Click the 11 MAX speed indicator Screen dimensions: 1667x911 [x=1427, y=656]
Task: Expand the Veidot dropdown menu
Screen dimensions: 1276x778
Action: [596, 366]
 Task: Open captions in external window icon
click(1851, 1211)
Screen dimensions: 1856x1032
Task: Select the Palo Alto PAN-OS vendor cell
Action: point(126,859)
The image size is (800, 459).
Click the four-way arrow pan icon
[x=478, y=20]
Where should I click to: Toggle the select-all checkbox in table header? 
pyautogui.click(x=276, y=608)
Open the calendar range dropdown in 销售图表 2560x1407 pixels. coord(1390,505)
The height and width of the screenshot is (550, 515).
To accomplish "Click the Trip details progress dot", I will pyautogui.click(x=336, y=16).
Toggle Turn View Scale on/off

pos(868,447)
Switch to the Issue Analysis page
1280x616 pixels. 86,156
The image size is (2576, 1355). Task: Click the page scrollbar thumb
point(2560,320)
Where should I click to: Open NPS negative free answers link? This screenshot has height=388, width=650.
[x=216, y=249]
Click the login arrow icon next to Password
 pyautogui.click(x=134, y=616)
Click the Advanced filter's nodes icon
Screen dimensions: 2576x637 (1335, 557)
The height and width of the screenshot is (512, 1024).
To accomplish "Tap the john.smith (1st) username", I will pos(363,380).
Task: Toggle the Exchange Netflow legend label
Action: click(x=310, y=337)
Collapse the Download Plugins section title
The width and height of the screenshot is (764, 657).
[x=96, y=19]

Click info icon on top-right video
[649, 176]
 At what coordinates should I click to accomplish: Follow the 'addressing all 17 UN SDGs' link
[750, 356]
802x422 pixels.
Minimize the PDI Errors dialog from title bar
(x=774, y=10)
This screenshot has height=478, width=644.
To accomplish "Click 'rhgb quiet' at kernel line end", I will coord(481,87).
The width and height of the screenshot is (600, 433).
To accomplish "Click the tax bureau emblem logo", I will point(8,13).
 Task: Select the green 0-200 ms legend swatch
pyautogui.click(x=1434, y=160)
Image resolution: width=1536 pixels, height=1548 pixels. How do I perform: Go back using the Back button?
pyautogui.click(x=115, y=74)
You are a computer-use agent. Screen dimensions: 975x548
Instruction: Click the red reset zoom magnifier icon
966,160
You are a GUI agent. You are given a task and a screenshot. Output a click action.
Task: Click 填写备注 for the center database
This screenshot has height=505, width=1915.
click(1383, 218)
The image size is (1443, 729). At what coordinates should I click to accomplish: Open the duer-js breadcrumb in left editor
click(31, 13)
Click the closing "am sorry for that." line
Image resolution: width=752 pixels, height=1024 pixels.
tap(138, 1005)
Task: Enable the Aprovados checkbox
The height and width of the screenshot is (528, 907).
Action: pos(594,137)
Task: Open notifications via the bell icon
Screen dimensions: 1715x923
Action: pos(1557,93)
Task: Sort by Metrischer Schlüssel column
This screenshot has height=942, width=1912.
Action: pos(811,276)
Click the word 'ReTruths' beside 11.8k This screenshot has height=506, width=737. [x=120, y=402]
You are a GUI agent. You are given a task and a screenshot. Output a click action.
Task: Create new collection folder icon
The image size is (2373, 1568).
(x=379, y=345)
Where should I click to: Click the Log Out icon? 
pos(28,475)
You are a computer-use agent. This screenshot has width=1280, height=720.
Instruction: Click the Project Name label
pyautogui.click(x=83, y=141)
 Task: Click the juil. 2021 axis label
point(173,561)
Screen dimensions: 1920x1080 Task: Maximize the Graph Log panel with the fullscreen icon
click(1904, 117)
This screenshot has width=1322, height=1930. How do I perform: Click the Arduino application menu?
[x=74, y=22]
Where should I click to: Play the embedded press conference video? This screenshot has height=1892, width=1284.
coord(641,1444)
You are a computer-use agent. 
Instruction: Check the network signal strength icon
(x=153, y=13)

OBJECTIVE
Reproduce the items from the line with "Click the closing" up to and including the line with "[x=74, y=22]", substituting "Screen size" for every occurrence of "Screen dimensions" and leaving all other text unchanged.

EXPECTED OUTPUT
Click the closing "am sorry for that." line
Image resolution: width=752 pixels, height=1024 pixels.
tap(138, 1005)
Task: Enable the Aprovados checkbox
The height and width of the screenshot is (528, 907).
Action: pos(594,137)
Task: Open notifications via the bell icon
Screen size: 1715x923
Action: pos(1557,93)
Task: Sort by Metrischer Schlüssel column
This screenshot has height=942, width=1912.
Action: pos(811,276)
Click the word 'ReTruths' beside 11.8k This screenshot has height=506, width=737. [x=120, y=402]
You are a GUI agent. You are given a task and a screenshot. Output a click action.
Task: Create new collection folder icon
The image size is (2373, 1568).
(x=379, y=345)
Where should I click to: Click the Log Out icon? 
pos(28,475)
You are a computer-use agent. This screenshot has width=1280, height=720.
Instruction: Click the Project Name label
pyautogui.click(x=83, y=141)
 Task: Click the juil. 2021 axis label
point(173,561)
Screen size: 1920x1080 Task: Maximize the Graph Log panel with the fullscreen icon
click(1904, 117)
This screenshot has width=1322, height=1930. How do I perform: Click the Arduino application menu?
[x=74, y=22]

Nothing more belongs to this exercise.